In the US, practicing oncologists showed migration patterns that may leave regional and rural areas with a lack of physicians and contribute to disparities across screening, diagnosis, and treatment of patients with cancer, according to a poster presented at the 2026 ASCO® Annual Meeting.
The authors, led by Jag Lally, MPhil, of University of Rochester Medical Center in New York, recommended that “targeted interventions to ensure adequate geospatial supply of physicians should focus on rural areas and states such as Wyoming and West Virginia.”

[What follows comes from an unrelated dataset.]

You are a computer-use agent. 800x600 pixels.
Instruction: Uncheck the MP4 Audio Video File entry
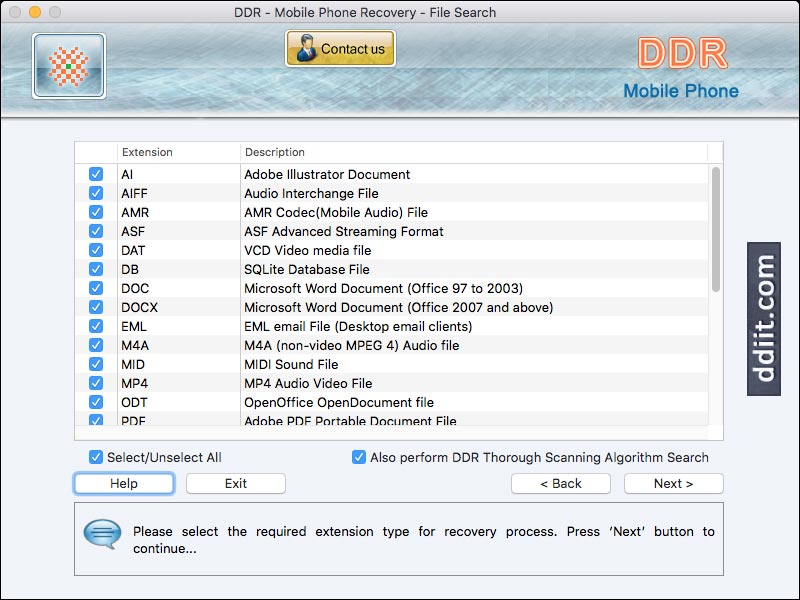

The analysis reviewed the Doctors and Clinicians national downloadable file to identify physicians with “Hematology/Oncology” or “Medical Oncology” as a speciality who changed geographic location from August 2020 to August 2025. The researchers used Rural-Urban Continuum Codes to categorize counties as urban or rural. Oncologists who practiced in multiple states were included in all relevant states for analysis.
The overall dataset comprised 12,222 oncologists in 2020 and 13,420 oncologists in 2025. The analysis cohort included 10,172 oncologists present in both datasets, of which 1,233 (12.1%) began practicing in a new state during the five-year period. In this sample, oncologists were more likely to migrate from rural areas to urban areas (N=492; 48.7%) than from urban areas to rural areas (N=380; 4.1%; P<.001). The mean number of years since graduating medical school was 25.1 years for oncologists who began practicing in a new state compared with 28.4 years for oncologists who did not.
The five states with the largest percentage of oncologists gained from net migration were Hawaii at 10.8%, Montana at 6.7%, Vermont at 5.5%, Idaho at 5.5%, and Nebraska at 4.1%. The five states with the latest percentage of oncologists lost were Wyoming at -8.7%, West Virginia at -6.2%, Delaware at -6.2%, Alaska at -4.2%, and Arkansas at -4.1%.
Ultimately, “improving understanding of the underlying factors driving oncologist migration patterns is crucial to ensuring a distributed oncology workforce,” the authors concluded.